Einsteins theories have been tested many times, and shows no signs of being disproved. However some scientists have postulated that Einsteins special theory of relativity his socalled theory of curved space, may hold the key to future space travel. I dont fully understand this stuff, so the best I can do is approximate. The theory goes something like this...essentially that the time space contiuum is like a series of folds in a blanket, and that it may be possible to cross through these folds to arrive at a other point in time and space....jumping through the folds, rather than taking the long way round. This stuff has often been speculated on in movies and such, but there is a serious body of theoretical postulation behind the fiction.

However travelling to distant stars to explore those stars, and their solar systems is not really needed. We ourselves are on the verge of developing technology that will allow us to "see" the planets of distant stars. Why would the little gree men get into spaceships when they would be able to observall they needed to observe from a telescope???

As far as I know the SETI project has yet to find any evidence of intelligent life out there. We should keep looking, but we also need to base our belief systems on what is observable and logical. The best we can say about the possibility of life is that it is likley, but unproven. The possibility of intelligent life visiting us seems a little far fetched. That does not rule out unmanned alien craft visiting us.

As for warlike intentions....thats utterly fanciful......there would be many other planets they could utilise without upsetting their neighbours


----------



## vikingBerserker (Jul 31, 2009)

It is possible that there is other life forms out there, but we are the most advanced.


----------



## proton45 (Jul 31, 2009)

I believe that their is mold "out their"... their could be something "intelligent" someplace, but until its scientifically proven I'm not jumping on the bandwagon. The only thing I'm willing to stick my neck out and say is that their is some kind of life out their...but its probably mold or microbes.

— Given material —
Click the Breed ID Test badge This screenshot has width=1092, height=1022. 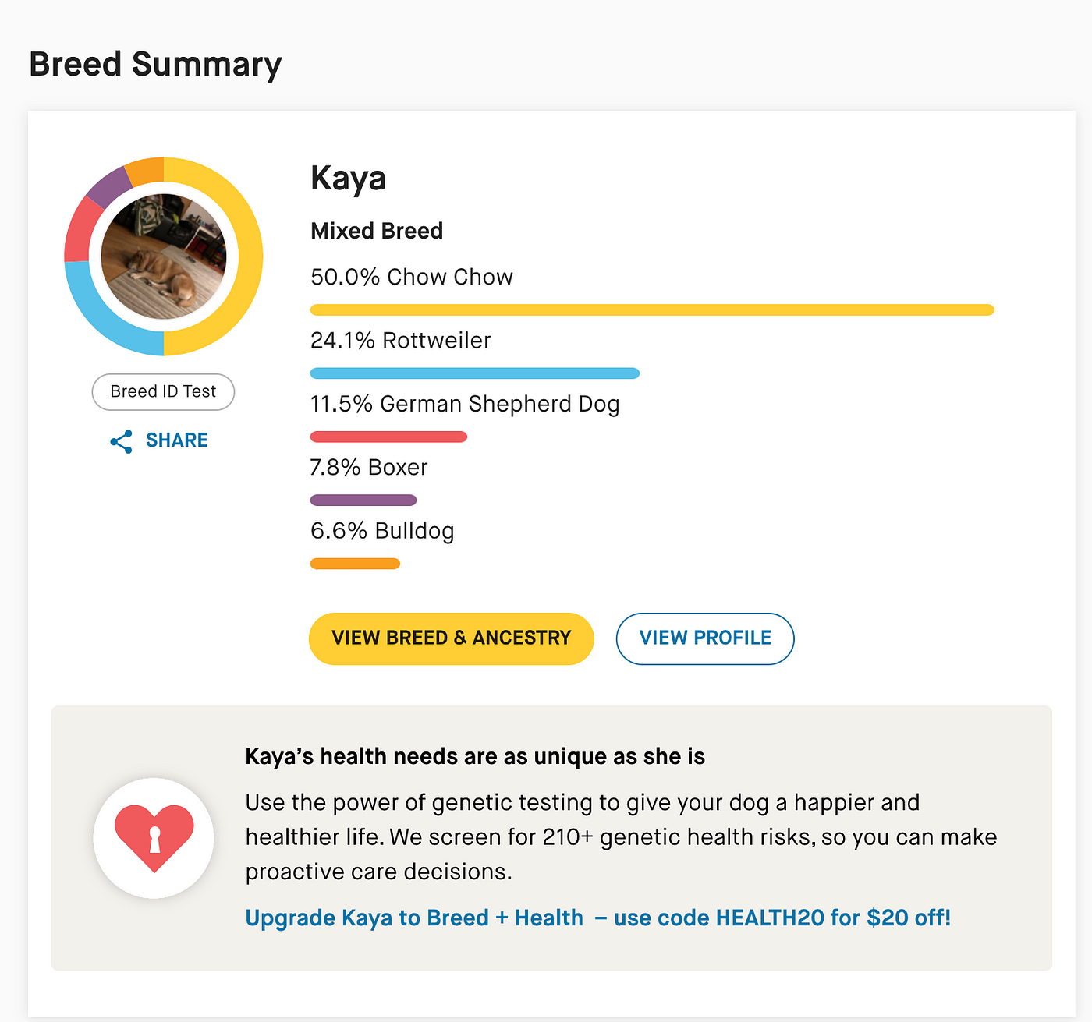coord(163,391)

— Problem 1 —
List every word or phrase that the alien-life thread places in quotation marks.
— Problem 2 —
Pick up the alien-life thread after its final sentence and continue it.

— Final answer 1 —
"see", "out their", "intelligent"

— Final answer 2 —
*We have never been visited...I don't care what people say, it aint happened. I would be far more likely to believe in some type of un-maned "time machine" from the future...*


----------



## Matt308 (Jul 31, 2009)

proton45 said:


> *We have never been visited...I don't care what people say, it aint happened. I would be far more likely to believe in some type of un-maned "time machine" from the future...*



Like the colony of ants that live next to the super-highway.


----------



## RabidAlien (Jul 31, 2009)




----------



## comiso90 (Jul 31, 2009)

I'd like to think any aliens can make better looking craft but this is interesting:

The case of the captured mini-UFO (1972) ::: Pink Tentacle

.


----------



## Colin1 (Jul 31, 2009)

proton45 said:


> ]We have never been visited...I don't care what people say, it ain't happened. I would be far more likely to believe in some type of un-manned time machine from the future...


Your opinion is no less valid than anyone's
but why send a time machine back from the future when events of the now are so well documented, all they'd need to do was root through their archives. Sounds alot cheaper.


----------



## Marcel (Jul 31, 2009)

Are we alone? No, there are many people in the world loving warbirds... 
Oh about the universe? 

Didn't you know that Earth will be destroyed in other to make an inter-galactic bypass? The plans have been on display at Alpha Centaury for many years.


----------



## stona (Aug 1, 2009)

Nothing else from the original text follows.